### EXERCISE DESCRIPTION
Pictures should not appear in the copy; the records themselves must be written out exactly.
● ● ● ● ●
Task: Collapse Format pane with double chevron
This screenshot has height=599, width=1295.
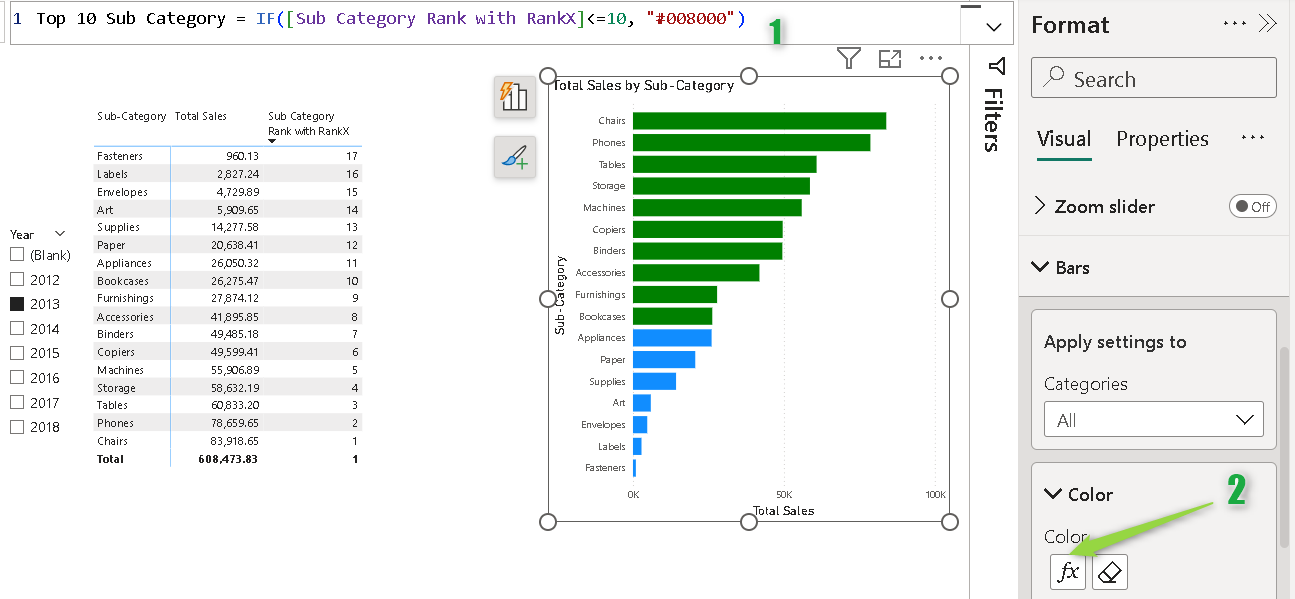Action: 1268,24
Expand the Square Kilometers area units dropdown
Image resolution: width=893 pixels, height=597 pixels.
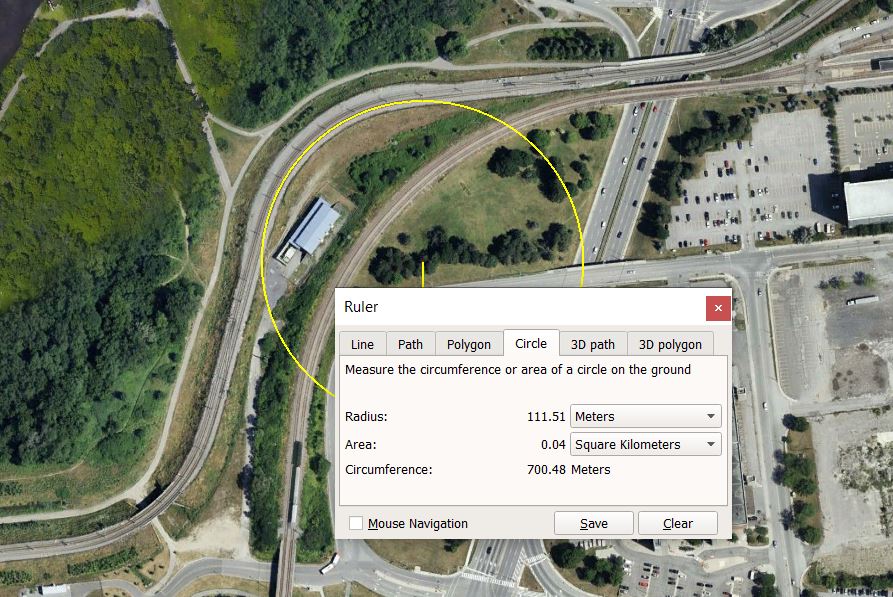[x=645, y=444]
● ● ● ● ●
### TASK RESULT
Task: Collapse Format pane with double chevron
This screenshot has height=599, width=1295.
Action: 1268,24
Expand the Square Kilometers area units dropdown
Image resolution: width=893 pixels, height=597 pixels.
[x=645, y=444]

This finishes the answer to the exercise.